Here, the record before the state court is relatively complete. The facts petitioner seeks to present are not likely to elicit additional support for the alleged Sixth Amendment violation beyond what the state court record already includes. Instead, the proposed facts largely duplicate what the state court record contains. Furthermore, petitioner had the opportunity to include the additional facts by supplementing his affidavit prior to the November 2008 evidentiary hearing. See Companonio v. O'Brien, 672 F.3d at 112-113. Trial counsel's November 2007 affidavit sets out the additional advice he gave petitioner, i.e., that his demeanor would make him a poor witness, that he would not be convincing in the jurors' eyes and that any testimony would be available for impeachment at a retrial or hurt him during sentencing. The Commonwealth's February 2008 opposition argued that the new trial motion did not deny or contradict the above advice that trial counsel gave petitioner. (Docket Entry # 10, Ex. 3, pp. 64-71). The opposition also pointed to petitioner's "bare assertion" that he would have testified but for trial counsel's advice about the trial court's error and cited caselaw purportedly requiring more than assertions in an affidavit. (Docket Entry # 10, Ex. 3, pp. 64-71). On notice of these deficiencies, petitioner did not supplement his affidavit or marshal other evidence between February 2008, when the Commonwealth filed the opposition, and November 2008, when the motion judge conducted the evidentiary hearing. See Companonio v. O'Brien, 672 F.3d at 113. It is therefore not appropriate to conduct an evidentiary hearing.

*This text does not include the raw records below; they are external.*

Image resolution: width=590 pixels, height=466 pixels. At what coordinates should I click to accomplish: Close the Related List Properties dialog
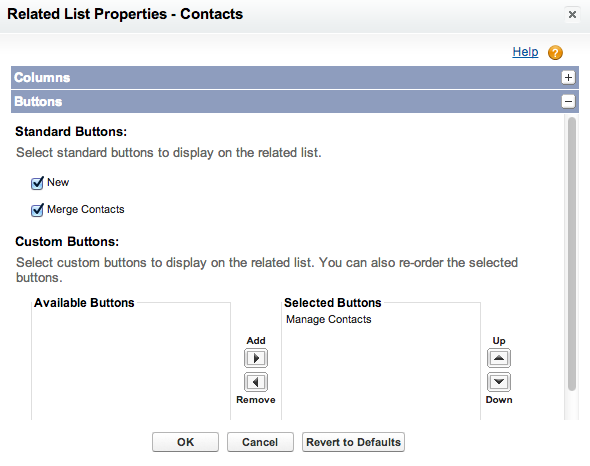point(572,15)
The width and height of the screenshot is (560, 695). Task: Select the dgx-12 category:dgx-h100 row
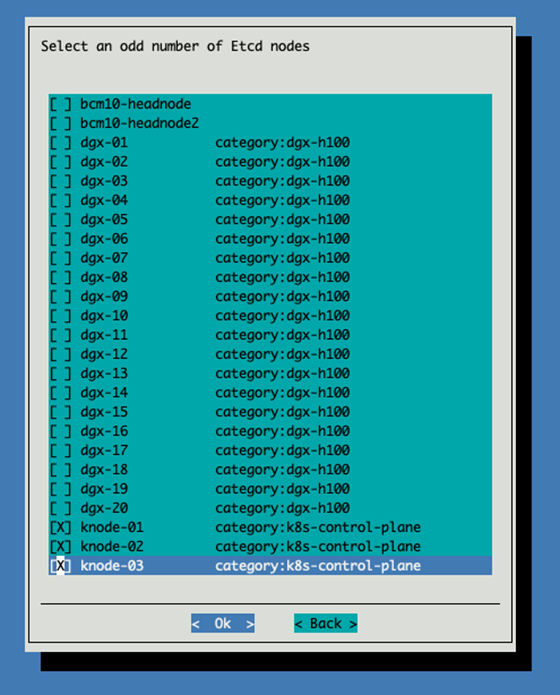click(x=270, y=354)

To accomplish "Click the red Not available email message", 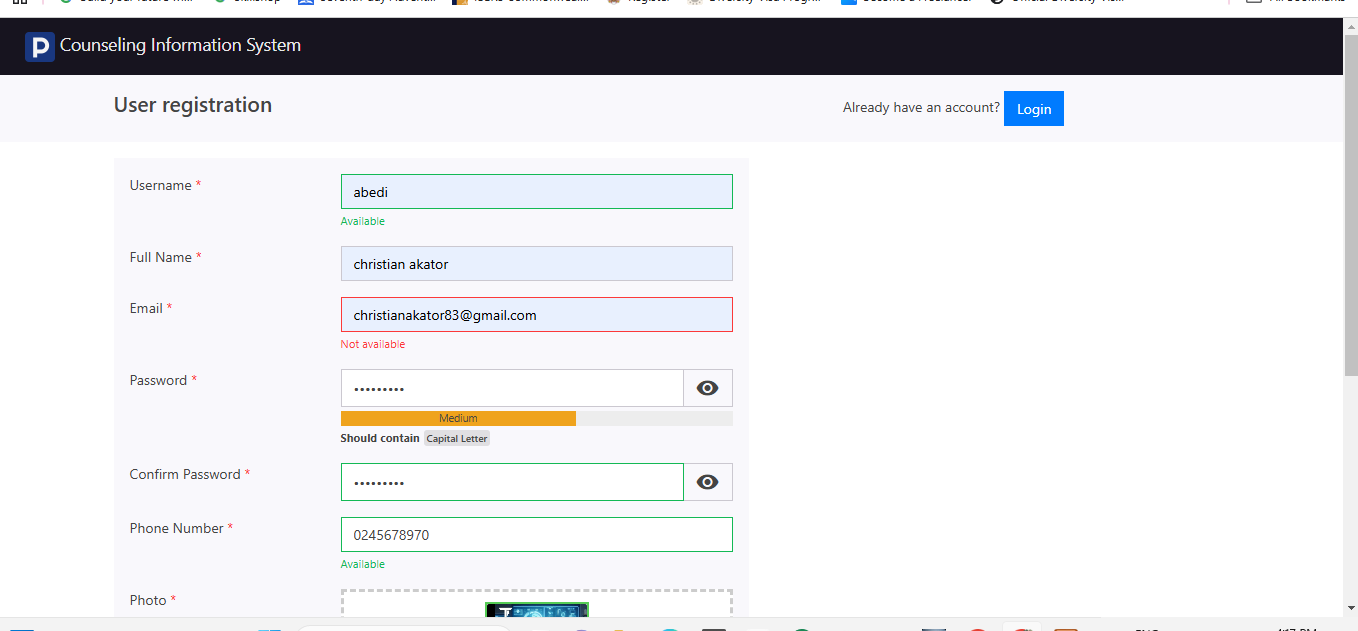I will coord(373,344).
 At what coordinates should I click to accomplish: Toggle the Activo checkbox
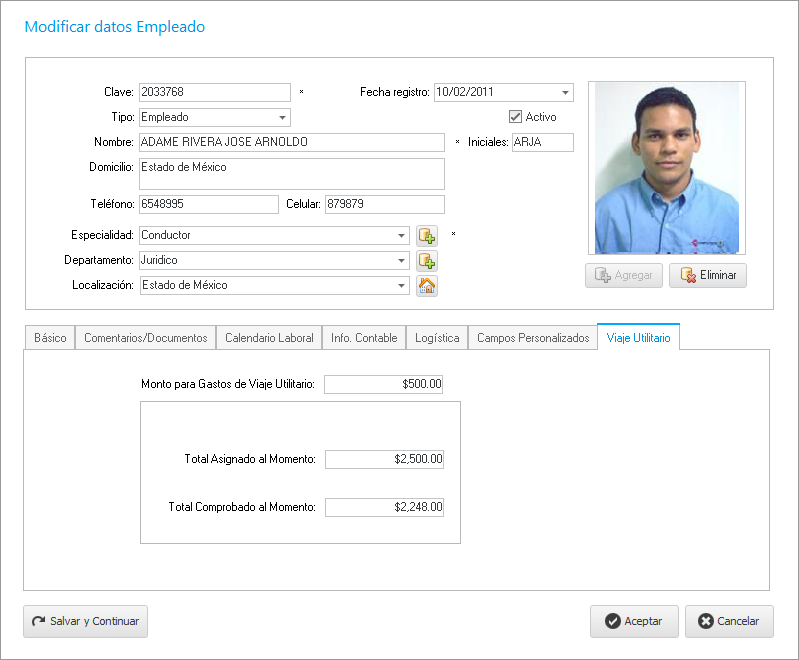516,117
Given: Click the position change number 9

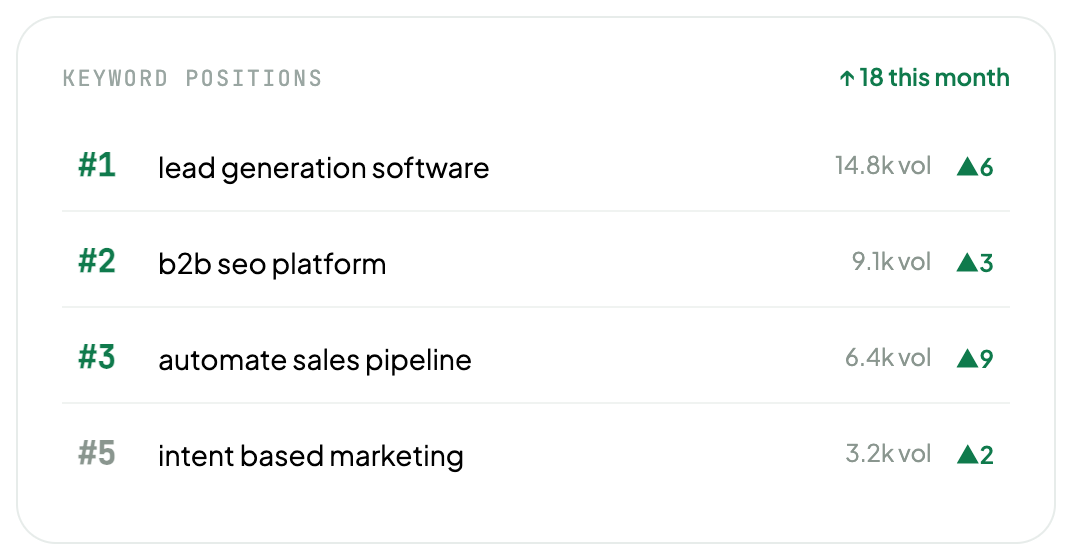Looking at the screenshot, I should click(x=987, y=359).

Second, "'review under § 2254(d)(1) is limited to the record that was before the state court that adjudicated the claim on the merits.'" Atkins v. Clarke, 642 F.3d 47, 49 (1st Cir. 2011) (quoting holding in Cullen v. Pinholster, 131 S.Ct. 1388, 1398 (2011)). As explained in Atkins, "the 'backward-looking language' present in § 2254(d)(1) 'requires an examination of the state-court decision at the time it was made' and that therefore the record under review must be 'limited to the record in existence at that same time i.e., the record before the state court.'" Id. (quoting Cullen, 131 S.Ct. at 1398). Inasmuch as petitioner seeks review under section 2254(d)(1), Cullen forecloses his ability to supplement the state court record in an evidentiary hearing.
CONCLUSION
In accordance with the foregoing discussion, the motion for an evidentiary hearing (Docket Entry # 14) is DENIED.

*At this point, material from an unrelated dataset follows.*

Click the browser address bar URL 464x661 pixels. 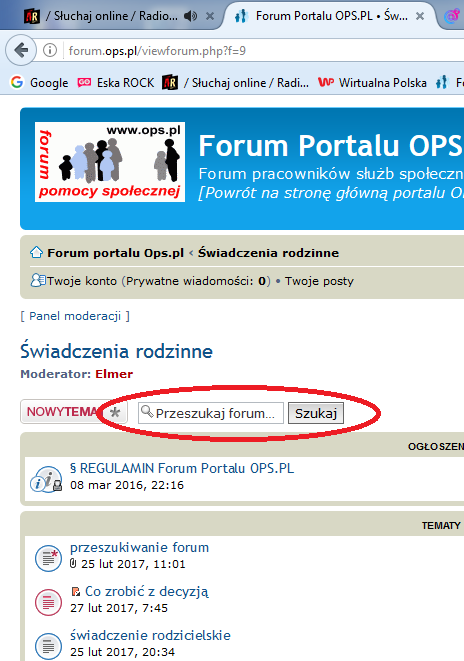point(157,51)
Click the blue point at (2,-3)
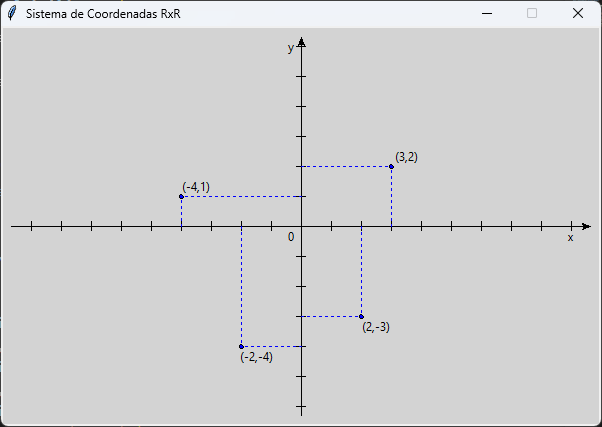Image resolution: width=602 pixels, height=427 pixels. (361, 317)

____________________________
MARIANNE B. BOWLER
United States Magistrate Judge
(Docket Entry # 8-1, p. 9). The Commonwealth thereafter withdrew its objection positing that the "bare assertion that but for the erroneous advice, the defendant would have testified is not sufficient." (Docket Entry # 8-1, pp. 10-11). Appellate counsel agreed to rely on the affidavit even though the Commonwealth stated it was insufficient. (Docket Entry # 8-1, p. 11).